Potrebbe essere un altro simbolo della nuova Milano – verde, sostenibile, orientata al futuro – il progetto che Stefano Boeri e Liz Diller hanno messo a punto per il complesso di Pirelli 39 per Coima. Ma ci sono incognite

È decisamente ambizioso il progetto che Stefano Boeri (Stefano Boeri Architetti) ed Liz Diller (Diller Scofidio + Renfro DS+R) hanno presentato oggi per Coima e che prevede il rifacimento dell’immobile in via Pirelli 39: quello “a ponte” su via Melchiorre Gioia, il cosiddetto Pirellino, gigante abbandonato che interrompe bruscamente il perimetro della Milano glitterata di Porta Nuova e del suo cuore verde, la Biblioteca degli Alberi.

Pirelli 39 è ambizioso perché mette al centro la sostenibilità e il paesaggio, come è lecito aspettarsi dai creatori del Bosco Verticale e della High Line di New York. Ma soprattutto perché è costruito sull’idea che benessere pubblico e cultura debbano essere centrali anche nelle iniziative private.

Il progetto prevede infatti, oltre alla riqualificazione della torre esistente (che sarà adibita a uffici) e all’aggiunta di una seconda (a uso residenziale), la trasformazione del ponte in un giardino botanico pubblico e spazio per eventi a carattere culturale-scientifico, nonché la riqualificazione di tutta l’area paesaggistica circostante.

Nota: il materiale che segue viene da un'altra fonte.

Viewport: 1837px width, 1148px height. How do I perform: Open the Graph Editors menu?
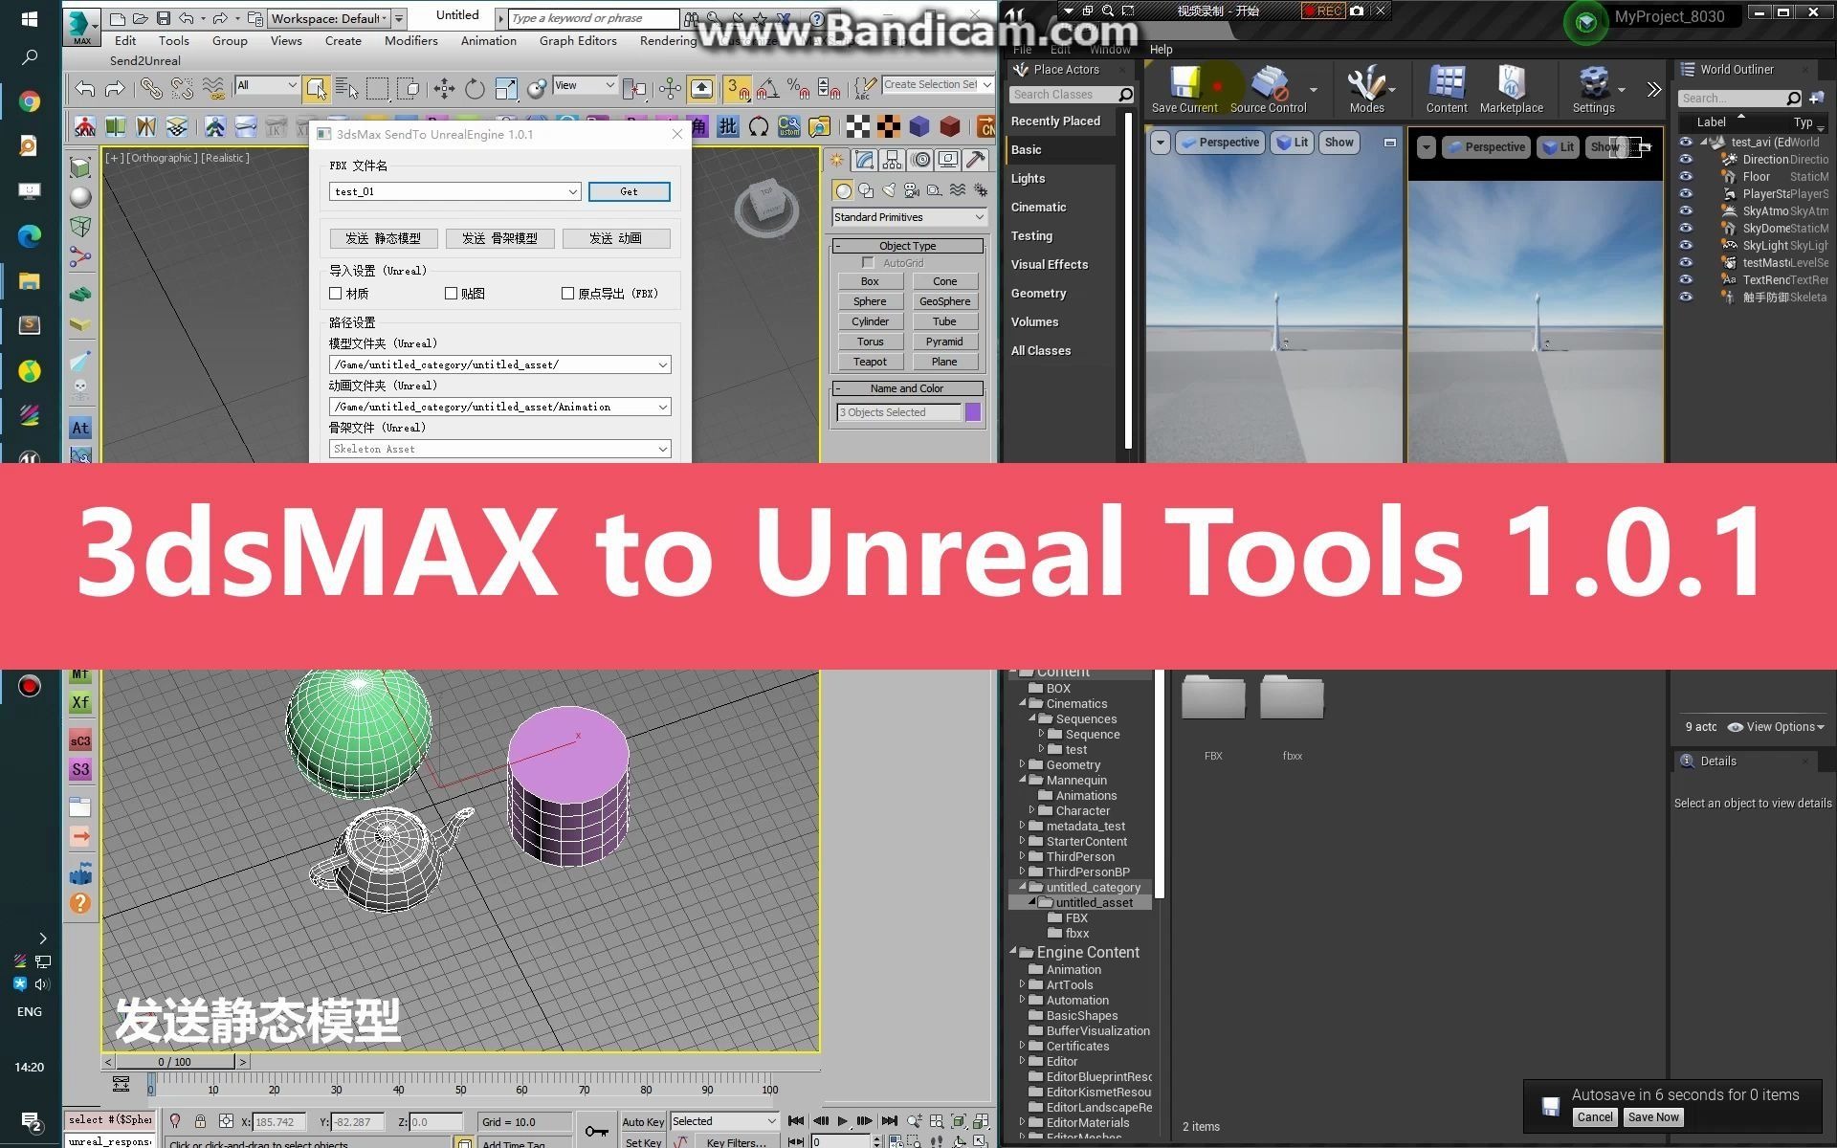pos(577,40)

Pirelli 39 vedrà la luce in questa veste solo se riuscirà a ottenere i finanziamenti previsti dalla norma aggiungi-volumetrie relativa all'articolo 40 bis della legge regionale 12/2005. Cioè se le istituzioni considereranno “in stato di abbandono” gli immobili del complesso e quindi idonee a ricevere gli incentivi. In caso contrario, la parte “pubblica” del progetto (sostanzialmente il ponte) non vedrà la luce.

Sul piatto, lato fruizione pubblica, durante la presentazione del progetto a cui erano presenti anche le istituzioni, è stato messo tantissimo: la riduzione di via Melchiorre Gioia tra sei a quattro corsie per fare spazio a filari di alberi e piste ciclabili, percorsi pedonabili in tutta la zona, che verrà trasformata in area verde, una nuova torre – quella residenziale, con i primi tre piani pubblici  – che idealmente riprende la “logica botanica” della Biblioteca degli Alberi di cui diventerà, insieme al ponte-giardino botanico, una logica continuazione, aperta a tutti.

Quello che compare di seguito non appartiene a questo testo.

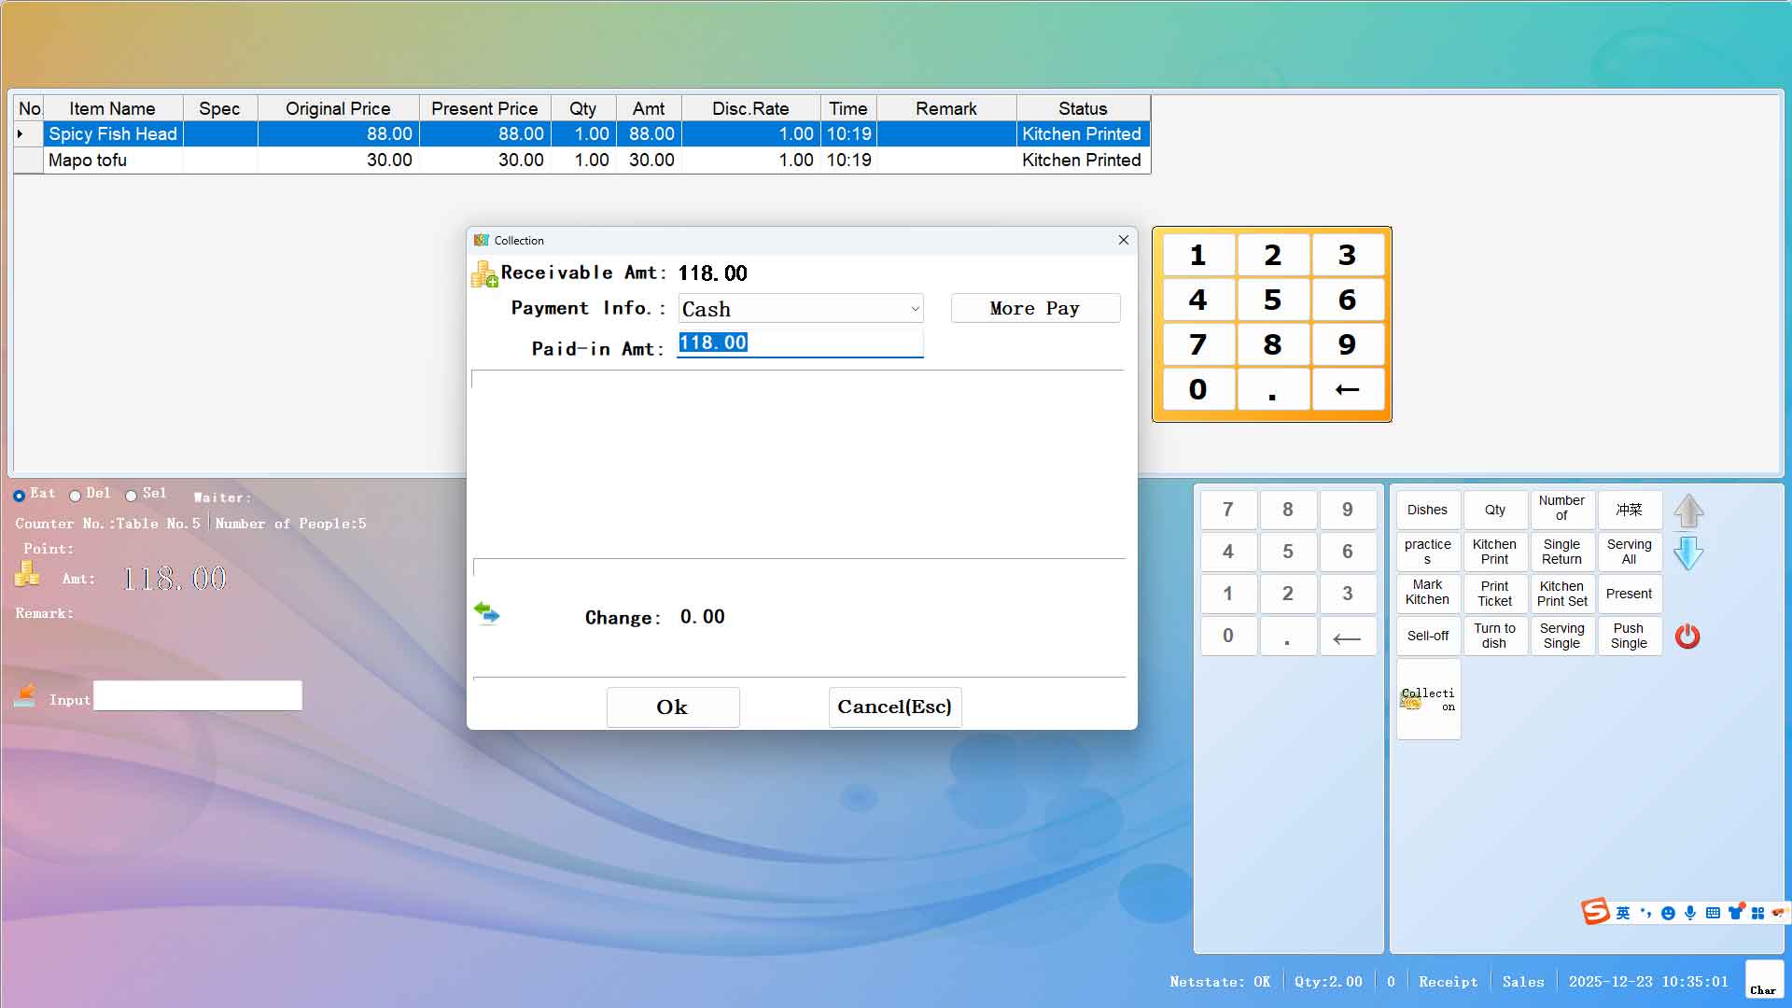Click the blue down arrow icon
Image resolution: width=1792 pixels, height=1008 pixels.
click(1688, 553)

Il ponte, rialzato rispetto a quello attuale con una copertura a serra, diventerà un hub al servizio della città, con spazi aperti per eventi e mostre, aree per incontri e wellness, un laboratorio per la condivisione di informazioni sull’impatto climatico e ambientale. “Le serre del XXI secolo devono essere esperienze immersive, educative, interattive e innovative dedicate al racconto delle specie”, ha detto Liz Diller.

Al paesaggio è anche dedicata la nuova torre residenziale con i suoi 1.700 mq di vegetazione che assorbiranno 14 tonnellate di CO2 e produrranno 9 tonnellate di ossigeno l’anno (l’equivalente di un bosco di 10 mila metri quadrati). Ai cittadini, questo “giardino all’italiana verticale” offrirà lo spettacolo di cromie che cambiano con le stagioni grazie alle specie botaniche che lo allestiranno, scelte in base alle fioriture.

Con 2.770 mq di pannelli fotovoltaici la torre sarà in grado di autoprodurre il 65% del proprio fabbisogno energetico. L’edificio prevede parti strutturali in legno che ne diminuiranno il carbon footprint, tra cui 1.800 metri cubi di legno dei pavimenti che consentiranno di risparmiare fino a 3.600 tonnellate di biossido di carbonio nelle fasi di costruzione.

La torre attuale verrà ampliata ma non perderà la sua caratteristica facciata finestrata: per aumentarne la superficie verrà infatti aggiunto quello che Liz Diller ha definito “un elemento essenziale alla James Turrell” sulla parte nord, quella non caratterizzante e attualmente rivestita di alluminio.

“Abbiamo immaginato una rigenerazione urbana senza consumare un metro di suolo e facendo tre cose”, ha spiegato Stefano Boeri. “Rimettere a nuovo un edificio che ha segnato la storia dell’architettura moderna italiana, creare una torre con i piedi nel parco, in grado di rilanciare quella che è la più grande sfida per le città oggi, cioè mettere in relazione architettura e botanica. E, infine, trasformare per la prima volta un ponte in uno spazio verde aperto al pubblico, dandogli finalità culturali, educative e di intrattenimento”.